# Tasks
(a) In the Spark-to-Elasticsearch post, list every option key that the configuration sets to "true".
(b) According to the Spark-to-Elasticsearch post, what limit does the circuit_breaking_exception report?

# Given passage
● ● ●

I am using spark streaming to dump data from Kafka to ES and I got the following errors.
org.apache.spark.sql.streaming.StreamingQueryException: Job aborted due to stage failure: Task 6 in stage 4888.0 failed 4 times, most recent failure: Lost task 6.3 in stage 4888.0 (TID 58565, 10.139.64.27, executor 256): org.apache.spark.util.TaskCompletionListenerException: org.elasticsearch.hadoop.rest.EsHadoopRemoteException: circuit_breaking_exception: [parent] Data too large, data for [<http_request>] would be [6104859024/5.6gb], which is larger than the limit of [6103767449/5.6gb], real usage: [6104859024/5.6gb], new bytes reserved: [0/0b]
Could someone suggest how I can adjust some parameters to avoid this?
Here is my es configurations to write to ES.
val esURL = "xxxx"
serviceLogDfForES.writeStream
.outputMode("append")
.format("org.elasticsearch.spark.sql")
.option("es.nodes.wan.only","true")
.option("es.port","9200")
.option("es.net.http.auth.user", "xxx")
.option("es.net.http.auth.pass", "xxx")
.option("checkpointLocation", "/mnt/xxxx/_checkpoint1")
.option("es.net.ssl","true")
.option("es.net.ssl.cert.allow.self.signed", "true")
.option("es.mapping.date.rich", "true")
.option("es.nodes", esURL)
.option("es.resource.write", "service-log-{date}")
.start().awaitTermination()

● ● ●

# Material
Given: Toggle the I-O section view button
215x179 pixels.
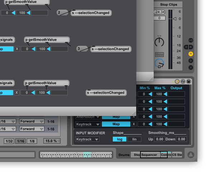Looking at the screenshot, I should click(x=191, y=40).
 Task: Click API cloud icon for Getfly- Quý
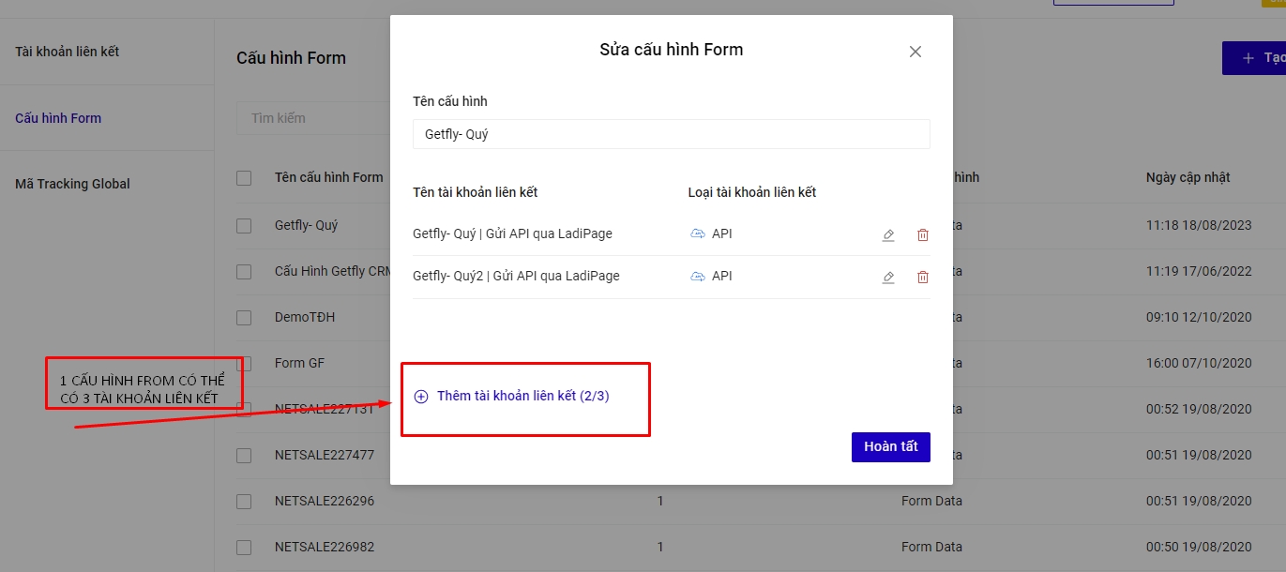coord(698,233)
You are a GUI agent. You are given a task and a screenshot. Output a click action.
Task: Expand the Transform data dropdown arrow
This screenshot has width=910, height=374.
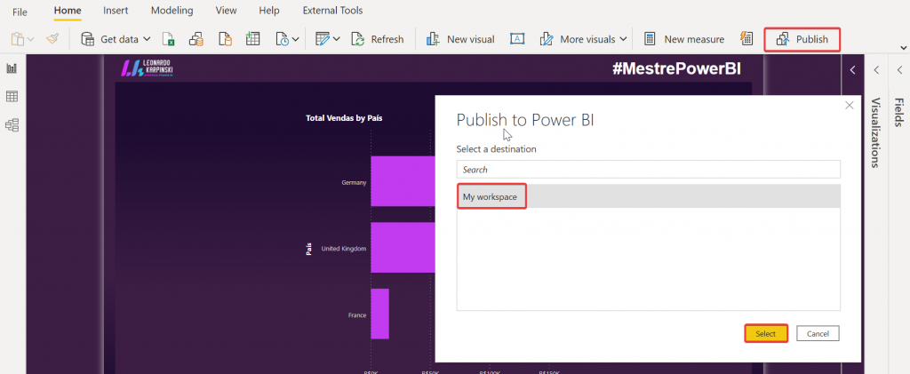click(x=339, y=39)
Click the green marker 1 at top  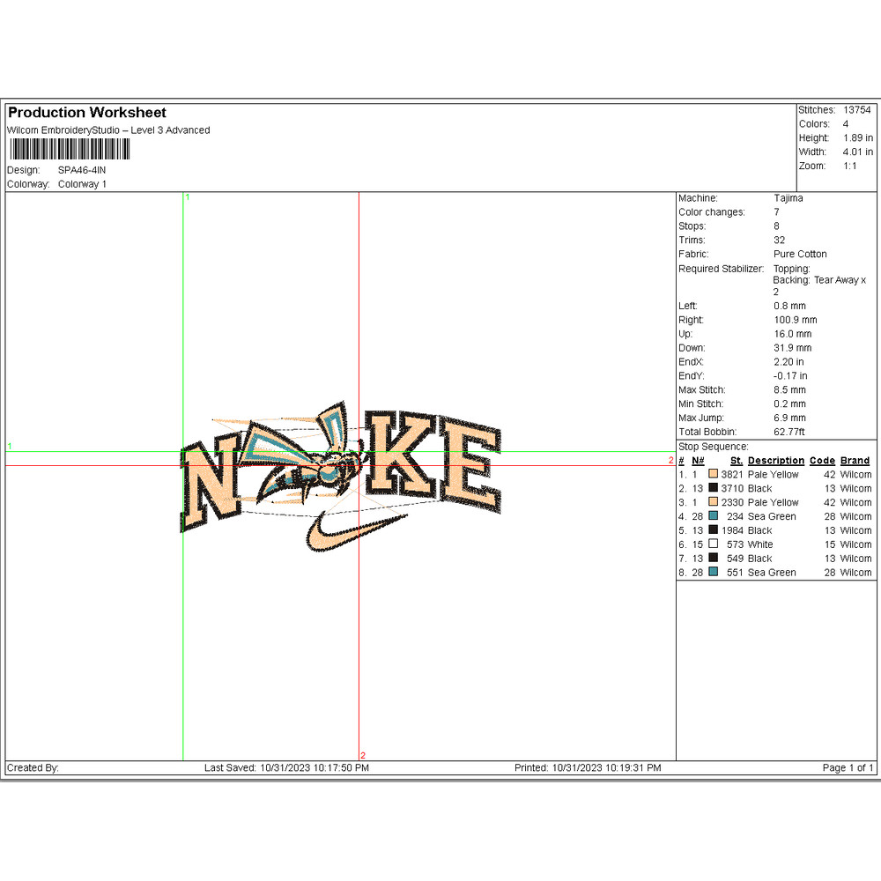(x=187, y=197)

● ● ●

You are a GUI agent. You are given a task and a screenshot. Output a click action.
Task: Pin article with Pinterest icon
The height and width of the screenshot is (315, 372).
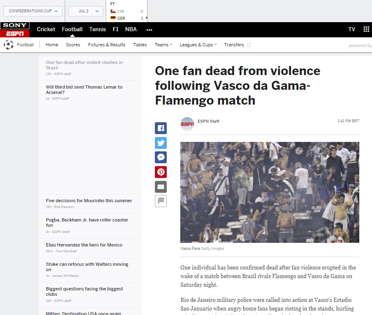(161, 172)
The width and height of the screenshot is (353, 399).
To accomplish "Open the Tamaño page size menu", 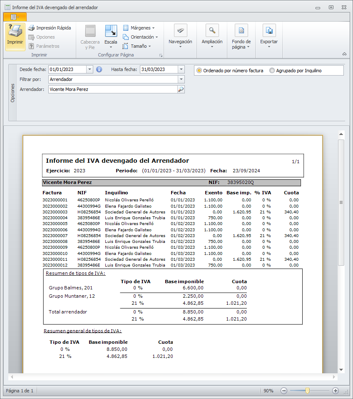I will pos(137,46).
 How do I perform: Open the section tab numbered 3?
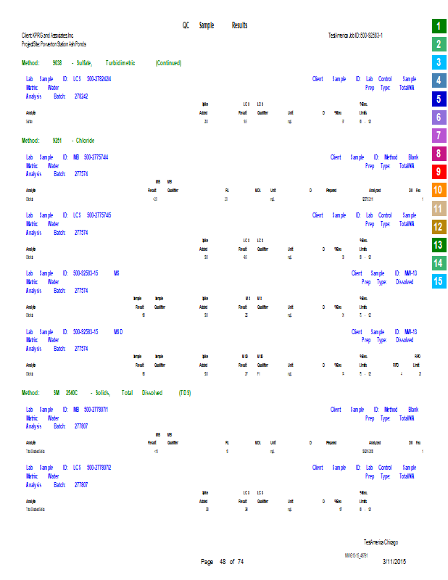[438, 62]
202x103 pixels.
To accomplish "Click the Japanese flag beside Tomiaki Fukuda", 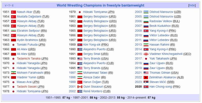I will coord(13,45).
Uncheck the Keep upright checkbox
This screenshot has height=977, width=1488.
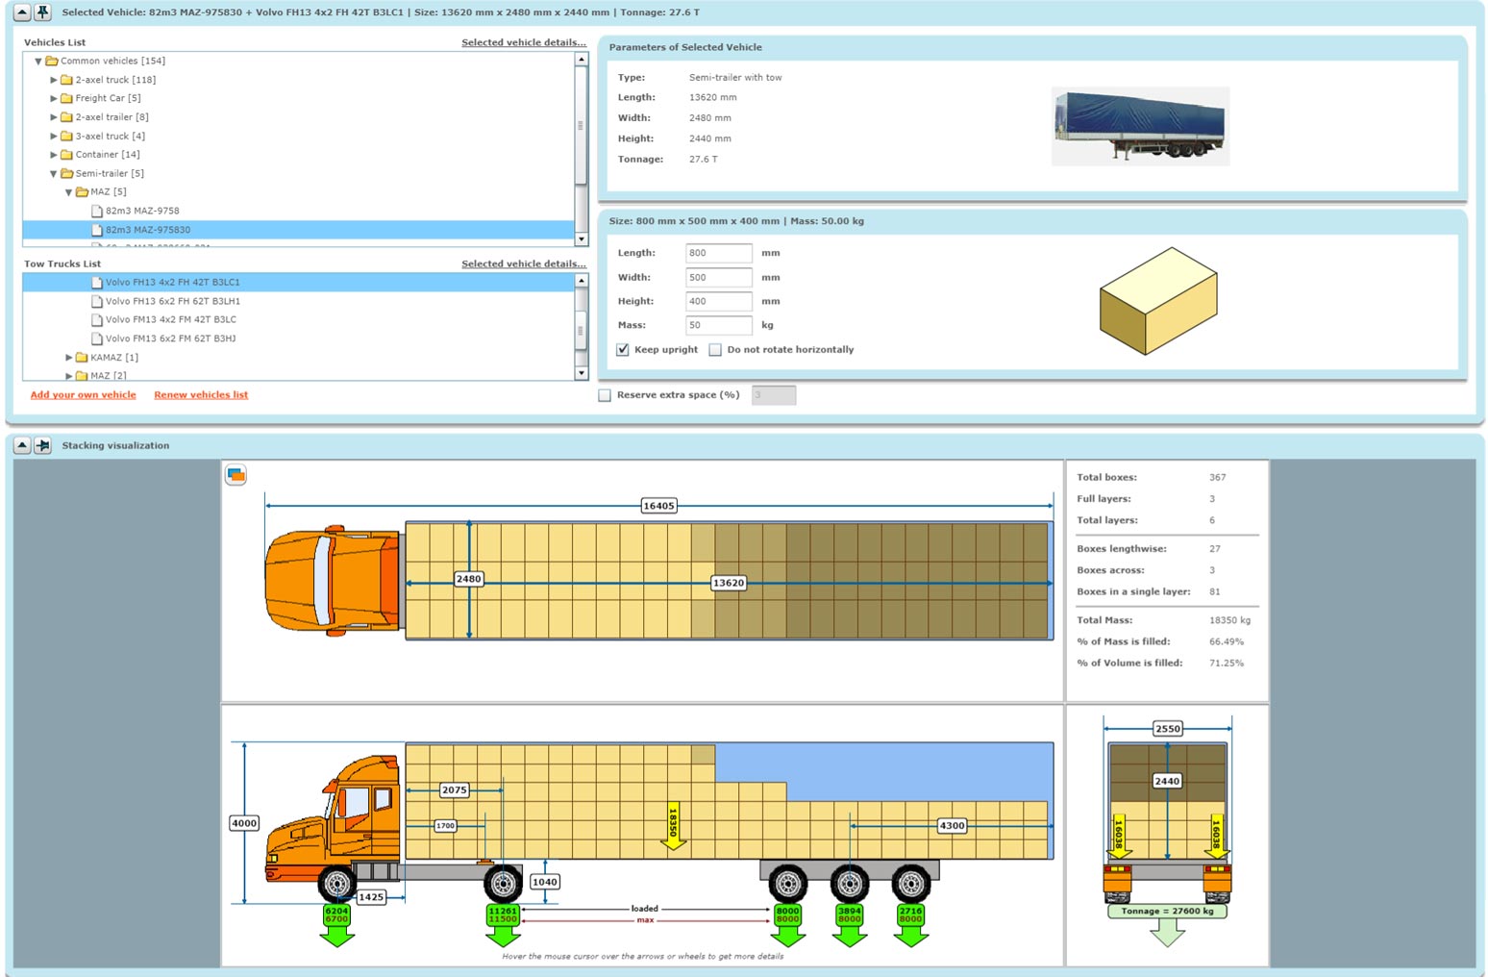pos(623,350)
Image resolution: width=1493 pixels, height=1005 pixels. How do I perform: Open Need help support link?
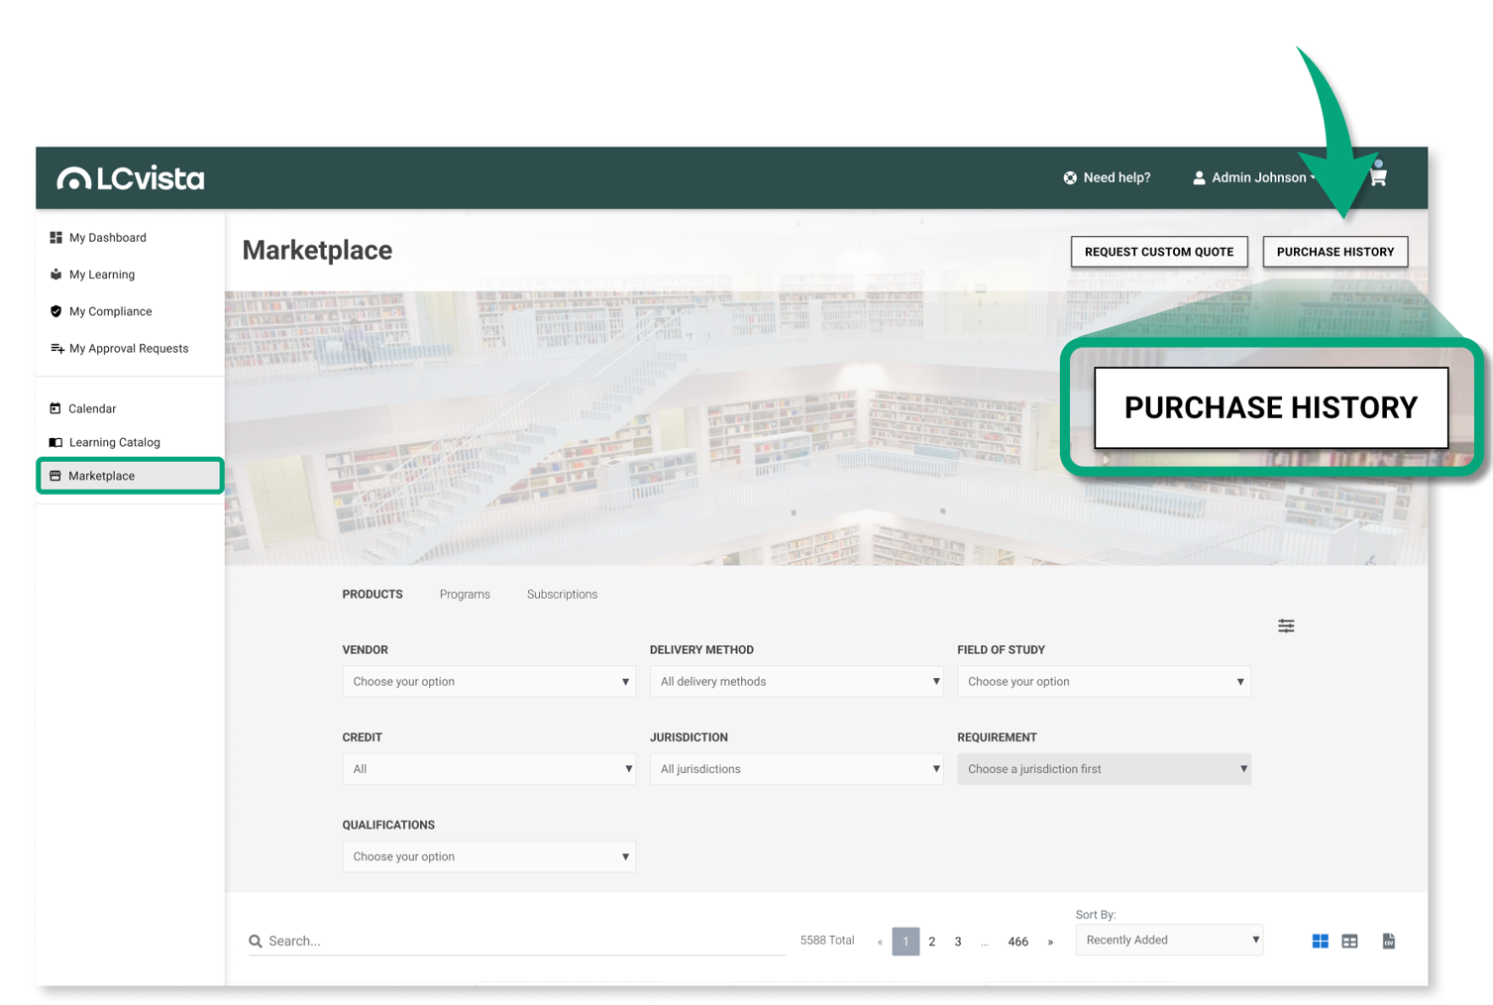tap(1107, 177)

● ● ●

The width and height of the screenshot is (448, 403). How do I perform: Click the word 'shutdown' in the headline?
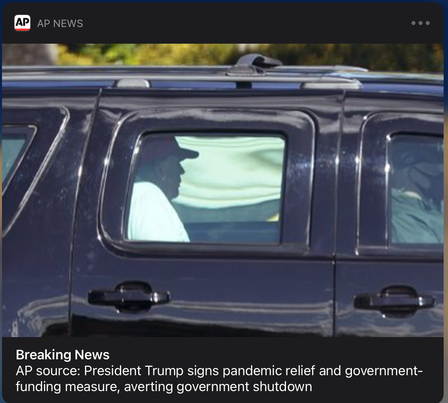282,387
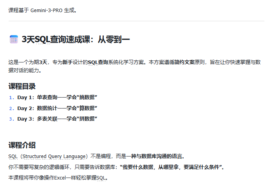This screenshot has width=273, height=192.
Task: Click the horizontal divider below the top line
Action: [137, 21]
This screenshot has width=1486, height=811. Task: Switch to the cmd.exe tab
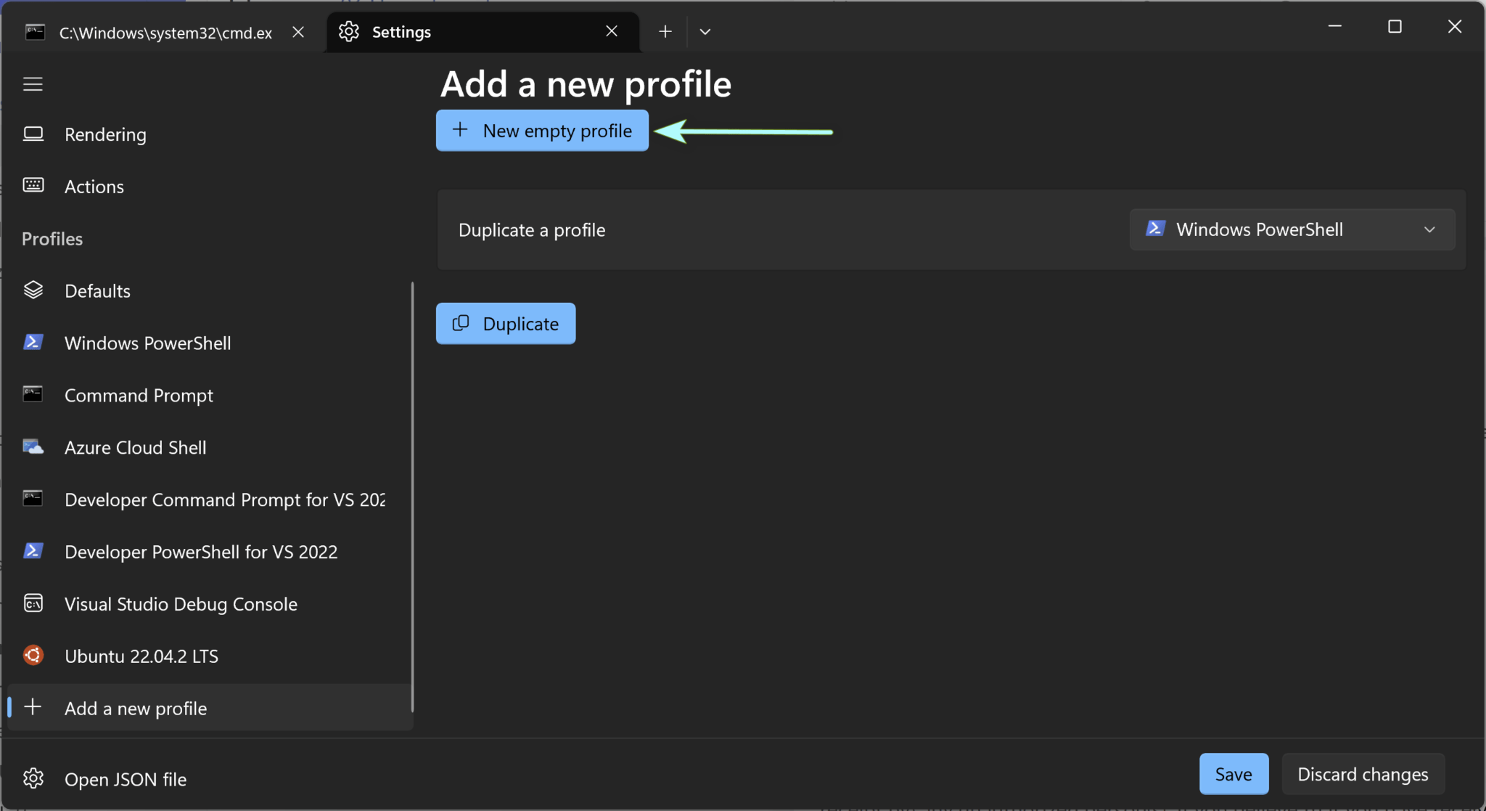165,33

● ● ●

# Final results
(a)
- es.nodes.wan.only
- es.net.ssl
- es.net.ssl.cert.allow.self.signed
- es.mapping.date.rich

(b) 6103767449 bytes (5.6gb).